Though only a small portion of the brick building remains devoted to train
travel, that tiny waiting room has been packed with passengers and emotion
since Hurricane Katrina.
After the storm closed Amtrak's large station in New Orleans for weeks, the
Hammond station temporarily became the southernmost stop and turn-around point
for the "City of New Orleans," the train that runs to and from Chicago
daily.
With train traffic dwindling in recent decades, the depot's waiting room had
shrunk to 24 seats as the Chamber of Commerce and the Clerk of Court occupied
parts of the building.
Still, it handled hundreds of passengers a day as evacuees caught outgoing
trains and workers poured in from the north.
Evacuees walked in with all of the possessions they had stuffed in garbage
bags, said Craig Carter, the Amtrak agent who oversees the station.
Emotion is often displayed in train stations, but it spilled before Carter's
eyes as never before in the days after Katrina. People were "crying and
hugging and leaving" not knowing if they would have anything to come back to. A
few children didn't want to let go of a neck they wouldn't hug again for a long
time, Carter said.
"To most of the kids, it was a great adventure," he said. "But the older
people understood the ramifications." Some of them had seen "everything they had
worked and sweated over and toiled for destroyed."
A few passengers paced the small waiting room and asked questions more to
kill time than to gain information.
For some older guys, it was the first time they were getting on a train since
they left for World War II, Carter said.
At times, men and women sat and cried. Fellow travelers who'd never met them
would put their arms around them, Carter said.
Some passengers did more. After a program to provide free fare for evacuees
ran out, people in the station pitched in to buy tickets for strangers who had
no money, Carter said.
Despite the lines waiting for service, Carter said, he tried to do everything
he could to make the situation easier for people who had run into
"frustration after frustration" in the preceding days.
"The last thing I wanted to do was cause them any more stress," he said. "I
wanted them to get on the train and think 'things are getting better now.' "
Having to go back to writing tickets by hand when his computer periodically
went down didn't make the process any easier. The temporary absence of air
conditioning didn't help, either.
Despite the 97-degree heat and the packed quarters, tempers stayed cool in
the little station and a higher "human instinct" seemed to take over, Carter
said.
The area outside the Queen Anne-style station changed, too.
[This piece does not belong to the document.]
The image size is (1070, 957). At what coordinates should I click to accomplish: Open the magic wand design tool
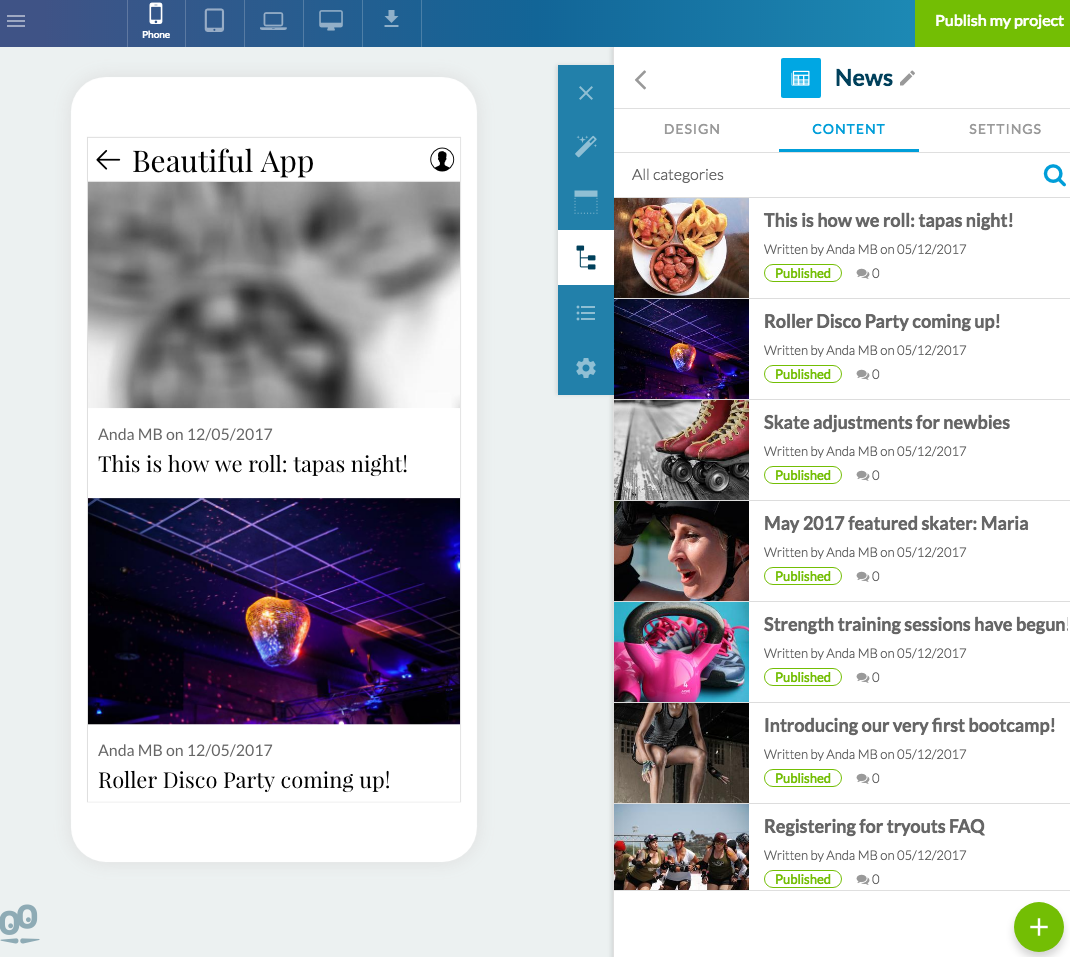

Canadian National workers came in to repair tracks. Train maintenance workers
from New Orleans temporarily moved to Hammond to TRAIN
service the "City of New Orleans" before it made its return trip to Chicago.
Many of their homes had been flooded and they moved into sleeping cars that
Amtrak provided on a siding at the Hammond station.
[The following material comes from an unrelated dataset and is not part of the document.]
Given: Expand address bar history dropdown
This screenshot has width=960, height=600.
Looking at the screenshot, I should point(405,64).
Carter said he would sometimes arrive at the station in the morning and find
30 or 40 people already standing outside. In recent years, that alone would
have been a busy day at the Hammond station.
While Hammond served as the southern terminus for the "City of New Orleans",
more than 100 people usually caught the train there each day, according to
Amtrak officials. Some days it was a lot more than that.
In addition to the ordinary heavy passenger load, one day 200 out- of-state
firefighters piled onto the platform to return home. On the incoming train,
200 replacement firefighters arrived.
Their air packs, axes and other tools filled a special baggage car. The
firefighters formed a line like a bucket brigade, passing the equipment from the
baggage car to the back of an 18-wheeler, Carter said.
Amtrak added cars as necessary and available to handle the large crowds,
Amtrak spokesman Marc Magliari said.
The track south of Hammond was repaired in October, as was the station in New
Orleans. Once again, the "City of New Orleans" reaches its namesake.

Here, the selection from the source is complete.